The dual roles of lysine-based regulation of tau aggregation

Under normal healthy conditions, tau is aggregation resistant and our prior work suggested that local structural rearrangements around amyloid motifs plays a role in converting tau to adopt pathological conformations even as a monomer. Using these conformational changes as a guide, we developed a tau fragment model system that highlights the role of these regulatory conformations and how pathogenic mutations disrupt them to drive aggregation. In this study we further leverage this system to show that specific acetyl lysines can also promote conversion of these protective structures into fibril assemblies. These data showcase specifically that lysine residues proximal to amyloid motifs slow down aggregation and their acetylation rapidly switches them into pathogenic conformations. Furthermore, our structure reveals that while the loss of charge on the lysine is important for fibrillization, the gain of interactions also plays a role in fibril stabilization.
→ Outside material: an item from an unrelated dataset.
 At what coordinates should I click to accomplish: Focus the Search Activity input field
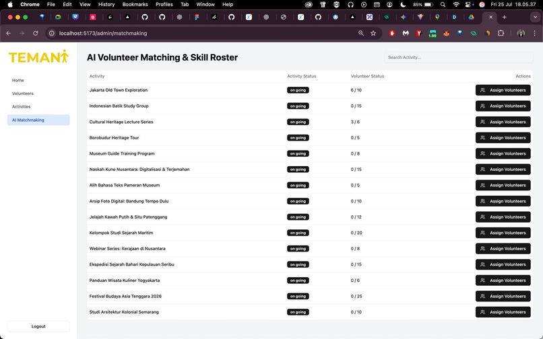[458, 57]
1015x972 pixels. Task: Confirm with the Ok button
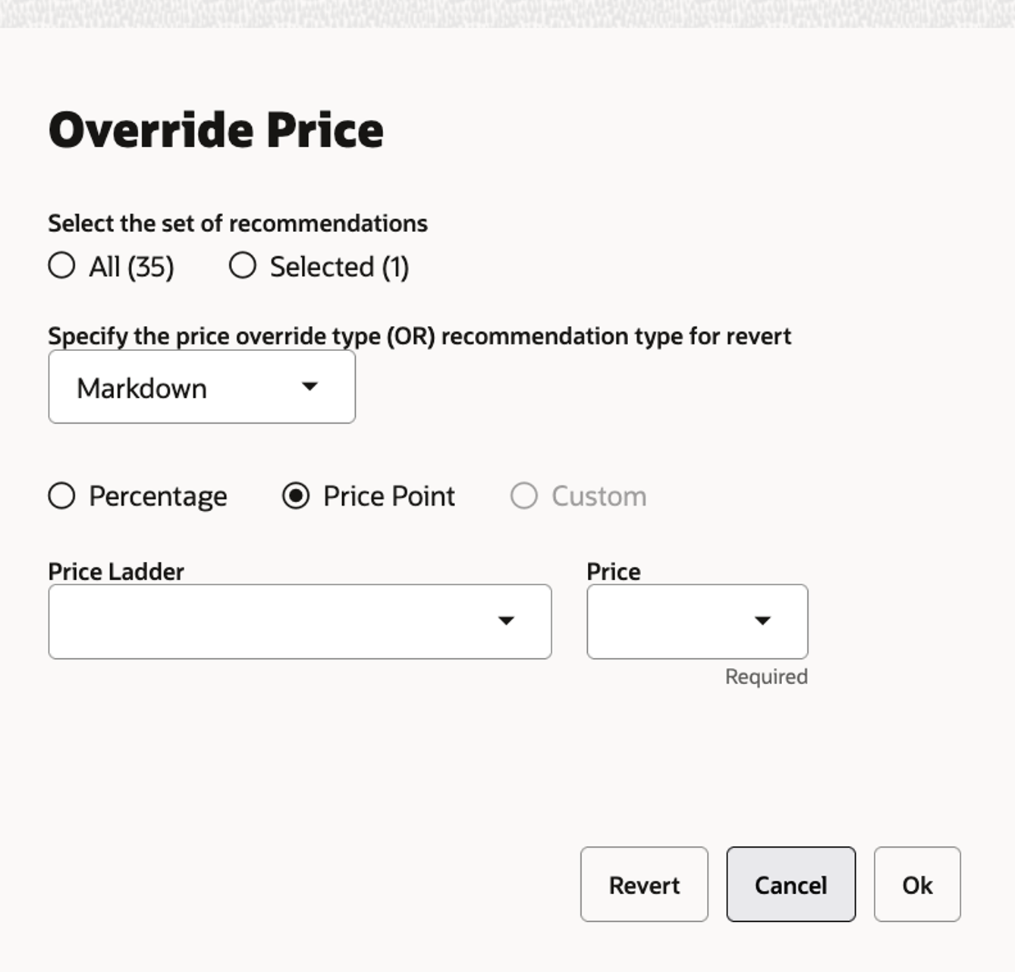click(x=917, y=885)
It is interesting to note that in all existing structures of tau, recombinant and ex vivo, lysine residues are enriched on the outside and do not stabilize the aggregates indicating that lysine residues may play protective roles. This is perhaps why tau aggregation inducers are often polyanionic, including RNA or heparin, in which the negative charges on the inducer help align the basic residues on tau to stabilize aggregation-prone conformations^10,11,13,47. In the structures we also see that lysine residues are inhibitory to tau aggregation – evidence that acetylation can promote peptide assembly into fibrils faster. In disease, lysine residues are often expose and do not contribute to the stability of fibrils⁴² again indicating that under normal conditions they are protective but reorienting them through polyanion binding may preferentially expose the amyloid motifs to promote assembly.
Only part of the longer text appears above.